I was at a loss. "Because it's our history?" I offered, knowing what a weak excuse that was.
That conversation was brought to mind today by this post over on Calitics, a California-specific politics blog where I get most of my local- and state-level political news. Fort Ross, an old Russian outpost and historic site on the northern coast of California that was one of the first European settlements on the west coast, turned 200 yesterday. The post was a simple enough quick-recap of the history of it and a "happy birthday", but it got me wondering.
Why do we celebrate this?
Especially since the subhead was about it being one of the first European settlements in the area, like that was the salient point and major accomplishment we were celebrating?
What we're "celebrating" is a new phase in the invasion and colonization of the Americas.

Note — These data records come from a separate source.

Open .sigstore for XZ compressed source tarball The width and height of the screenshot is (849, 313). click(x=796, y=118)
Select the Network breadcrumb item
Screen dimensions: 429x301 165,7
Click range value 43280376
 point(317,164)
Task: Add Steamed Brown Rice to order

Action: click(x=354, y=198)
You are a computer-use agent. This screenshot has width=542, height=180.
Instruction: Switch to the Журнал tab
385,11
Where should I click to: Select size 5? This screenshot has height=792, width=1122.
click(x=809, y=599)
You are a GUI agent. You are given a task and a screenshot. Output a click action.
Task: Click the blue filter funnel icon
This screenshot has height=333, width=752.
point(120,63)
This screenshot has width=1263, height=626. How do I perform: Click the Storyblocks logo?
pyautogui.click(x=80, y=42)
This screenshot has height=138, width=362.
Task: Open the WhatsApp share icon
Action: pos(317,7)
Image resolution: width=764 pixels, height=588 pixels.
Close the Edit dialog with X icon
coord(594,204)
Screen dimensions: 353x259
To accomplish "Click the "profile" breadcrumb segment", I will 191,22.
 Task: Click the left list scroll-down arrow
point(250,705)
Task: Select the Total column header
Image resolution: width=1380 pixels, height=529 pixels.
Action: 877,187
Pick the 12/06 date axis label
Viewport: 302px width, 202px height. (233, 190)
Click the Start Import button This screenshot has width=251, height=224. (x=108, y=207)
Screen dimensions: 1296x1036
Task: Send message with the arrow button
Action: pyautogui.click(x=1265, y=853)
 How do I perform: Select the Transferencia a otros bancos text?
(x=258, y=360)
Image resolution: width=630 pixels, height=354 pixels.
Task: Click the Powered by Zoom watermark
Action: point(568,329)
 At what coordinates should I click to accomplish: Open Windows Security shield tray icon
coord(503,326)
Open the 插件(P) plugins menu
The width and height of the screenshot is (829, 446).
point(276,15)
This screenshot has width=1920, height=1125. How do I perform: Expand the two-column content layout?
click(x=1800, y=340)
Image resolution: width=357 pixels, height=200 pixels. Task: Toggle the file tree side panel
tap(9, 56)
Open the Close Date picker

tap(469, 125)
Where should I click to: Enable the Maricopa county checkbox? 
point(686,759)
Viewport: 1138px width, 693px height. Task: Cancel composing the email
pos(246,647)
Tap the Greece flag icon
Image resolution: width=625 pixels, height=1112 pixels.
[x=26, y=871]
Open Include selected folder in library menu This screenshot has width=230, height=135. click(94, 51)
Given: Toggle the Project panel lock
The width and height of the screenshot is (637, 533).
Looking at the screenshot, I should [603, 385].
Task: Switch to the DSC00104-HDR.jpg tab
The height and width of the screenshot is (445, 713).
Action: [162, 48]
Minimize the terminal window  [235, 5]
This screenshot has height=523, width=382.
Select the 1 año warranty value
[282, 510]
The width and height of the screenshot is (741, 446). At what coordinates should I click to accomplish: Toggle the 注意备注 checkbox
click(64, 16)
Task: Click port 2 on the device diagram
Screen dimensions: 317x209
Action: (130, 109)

An event which ended in the deaths of many, and the near or total obliteration of hundreds of unique cultures, simply because they were here first and white people wanted the land for them(our)selves, and which has left a legacy of racism, poverty, and appropriation that continues today.
Do we have these bicentennials (or really, far-more-centennials) for enduring Native settlements? LOLno. Both because most were destroyed by colonizers and the people forcibly moved away, and because even if they hadn't been this wouldn't be a priority for the general public.
And that disparity in and of itself should tell you that this is not the innocuous "yay history" it seems at first glance.
We should not be uncritically celebrating this.